__MATERIAL FOR THIS TASK__
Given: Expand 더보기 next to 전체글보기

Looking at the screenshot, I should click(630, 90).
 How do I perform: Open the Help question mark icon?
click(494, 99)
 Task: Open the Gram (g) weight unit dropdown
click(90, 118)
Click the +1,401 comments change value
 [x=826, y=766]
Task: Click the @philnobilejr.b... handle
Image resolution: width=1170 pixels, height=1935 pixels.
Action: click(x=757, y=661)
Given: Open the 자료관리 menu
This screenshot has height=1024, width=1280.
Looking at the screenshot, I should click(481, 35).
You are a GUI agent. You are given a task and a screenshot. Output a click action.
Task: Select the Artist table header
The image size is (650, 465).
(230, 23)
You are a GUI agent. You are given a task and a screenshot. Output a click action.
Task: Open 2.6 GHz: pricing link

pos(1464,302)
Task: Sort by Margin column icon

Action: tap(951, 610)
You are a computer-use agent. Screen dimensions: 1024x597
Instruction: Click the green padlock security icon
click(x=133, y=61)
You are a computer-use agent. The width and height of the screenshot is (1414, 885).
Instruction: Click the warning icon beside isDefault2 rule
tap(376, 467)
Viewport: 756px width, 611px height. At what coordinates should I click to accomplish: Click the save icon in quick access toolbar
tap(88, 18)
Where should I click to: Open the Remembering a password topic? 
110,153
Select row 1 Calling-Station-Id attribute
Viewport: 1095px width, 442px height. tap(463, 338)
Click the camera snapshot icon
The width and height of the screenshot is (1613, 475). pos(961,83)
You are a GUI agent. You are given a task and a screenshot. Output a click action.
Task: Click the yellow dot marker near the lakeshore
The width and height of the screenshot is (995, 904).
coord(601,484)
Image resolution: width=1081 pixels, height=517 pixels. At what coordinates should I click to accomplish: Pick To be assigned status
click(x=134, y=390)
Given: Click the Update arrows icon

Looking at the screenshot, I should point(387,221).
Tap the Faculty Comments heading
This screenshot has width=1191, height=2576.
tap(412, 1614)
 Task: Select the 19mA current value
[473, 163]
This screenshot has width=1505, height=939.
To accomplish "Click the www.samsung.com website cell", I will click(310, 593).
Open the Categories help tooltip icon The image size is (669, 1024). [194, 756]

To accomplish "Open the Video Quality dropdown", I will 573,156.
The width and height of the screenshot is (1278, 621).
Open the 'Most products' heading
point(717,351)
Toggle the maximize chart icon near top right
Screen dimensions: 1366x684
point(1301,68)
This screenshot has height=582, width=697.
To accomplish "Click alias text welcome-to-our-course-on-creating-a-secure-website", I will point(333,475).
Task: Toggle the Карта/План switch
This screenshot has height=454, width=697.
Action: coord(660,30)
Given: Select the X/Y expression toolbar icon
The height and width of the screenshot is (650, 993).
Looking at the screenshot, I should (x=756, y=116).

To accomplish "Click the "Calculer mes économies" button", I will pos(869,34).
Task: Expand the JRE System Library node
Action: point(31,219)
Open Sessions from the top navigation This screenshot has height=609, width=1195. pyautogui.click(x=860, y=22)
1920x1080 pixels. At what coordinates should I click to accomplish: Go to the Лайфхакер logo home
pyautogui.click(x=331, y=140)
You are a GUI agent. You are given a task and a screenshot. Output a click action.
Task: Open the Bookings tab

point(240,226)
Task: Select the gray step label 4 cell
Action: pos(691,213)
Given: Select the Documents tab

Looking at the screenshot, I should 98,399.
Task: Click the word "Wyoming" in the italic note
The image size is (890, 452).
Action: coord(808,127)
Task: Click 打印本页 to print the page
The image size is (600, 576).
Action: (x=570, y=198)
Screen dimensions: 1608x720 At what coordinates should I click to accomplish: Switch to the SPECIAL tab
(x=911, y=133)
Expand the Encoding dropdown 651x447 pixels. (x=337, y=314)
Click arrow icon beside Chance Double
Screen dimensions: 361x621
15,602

__TASK ITEM__
The complete listing, from first line to last, should be copied verbatim.

__SOLUTION FOR THIS PROBLEM__
Given: Expand 더보기 next to 전체글보기

Looking at the screenshot, I should click(630, 90).
 How do I perform: Open the Help question mark icon?
click(494, 99)
 Task: Open the Gram (g) weight unit dropdown
click(90, 118)
Click the +1,401 comments change value
 [x=826, y=766]
Task: Click the @philnobilejr.b... handle
Image resolution: width=1170 pixels, height=1935 pixels.
Action: click(x=757, y=661)
Given: Open the 자료관리 menu
This screenshot has height=1024, width=1280.
Looking at the screenshot, I should click(481, 35).
You are a GUI agent. You are given a task and a screenshot. Output a click action.
Task: Select the Artist table header
The image size is (650, 465).
(230, 23)
You are a GUI agent. You are given a task and a screenshot. Output a click action.
Task: Open 2.6 GHz: pricing link

pos(1464,302)
Task: Sort by Margin column icon

Action: tap(951, 610)
You are a computer-use agent. Screen dimensions: 1024x597
Instruction: Click the green padlock security icon
click(x=133, y=61)
You are a computer-use agent. The width and height of the screenshot is (1414, 885).
Instruction: Click the warning icon beside isDefault2 rule
tap(376, 467)
Viewport: 756px width, 611px height. At what coordinates should I click to accomplish: Click the save icon in quick access toolbar
tap(88, 18)
Where should I click to: Open the Remembering a password topic? 
110,153
Select row 1 Calling-Station-Id attribute
Viewport: 1095px width, 442px height. tap(463, 338)
Click the camera snapshot icon
The width and height of the screenshot is (1613, 475). pos(961,83)
You are a GUI agent. You are given a task and a screenshot. Output a click action.
Task: Click the yellow dot marker near the lakeshore
The width and height of the screenshot is (995, 904).
coord(601,484)
Image resolution: width=1081 pixels, height=517 pixels. At what coordinates should I click to accomplish: Pick To be assigned status
click(x=134, y=390)
Given: Click the Update arrows icon

Looking at the screenshot, I should point(387,221).
Tap the Faculty Comments heading
This screenshot has width=1191, height=2576.
tap(412, 1614)
 Task: Select the 19mA current value
[473, 163]
This screenshot has width=1505, height=939.
To accomplish "Click the www.samsung.com website cell", I will click(310, 593).
Open the Categories help tooltip icon The image size is (669, 1024). [194, 756]

To accomplish "Open the Video Quality dropdown", I will 573,156.
The width and height of the screenshot is (1278, 621).
Open the 'Most products' heading
point(717,351)
Toggle the maximize chart icon near top right
Screen dimensions: 1366x684
point(1301,68)
This screenshot has height=582, width=697.
To accomplish "Click alias text welcome-to-our-course-on-creating-a-secure-website", I will point(333,475).
Task: Toggle the Карта/План switch
This screenshot has height=454, width=697.
Action: coord(660,30)
Given: Select the X/Y expression toolbar icon
The height and width of the screenshot is (650, 993).
Looking at the screenshot, I should (x=756, y=116).

To accomplish "Click the "Calculer mes économies" button", I will pos(869,34).
Task: Expand the JRE System Library node
Action: point(31,219)
Open Sessions from the top navigation This screenshot has height=609, width=1195. pyautogui.click(x=860, y=22)
1920x1080 pixels. At what coordinates should I click to accomplish: Go to the Лайфхакер logo home
pyautogui.click(x=331, y=140)
You are a GUI agent. You are given a task and a screenshot. Output a click action.
Task: Open the Bookings tab

point(240,226)
Task: Select the gray step label 4 cell
Action: pos(691,213)
Given: Select the Documents tab

Looking at the screenshot, I should 98,399.
Task: Click the word "Wyoming" in the italic note
The image size is (890, 452).
Action: coord(808,127)
Task: Click 打印本页 to print the page
The image size is (600, 576).
Action: (x=570, y=198)
Screen dimensions: 1608x720 At what coordinates should I click to accomplish: Switch to the SPECIAL tab
(x=911, y=133)
Expand the Encoding dropdown 651x447 pixels. (x=337, y=314)
Click arrow icon beside Chance Double
Screen dimensions: 361x621
15,602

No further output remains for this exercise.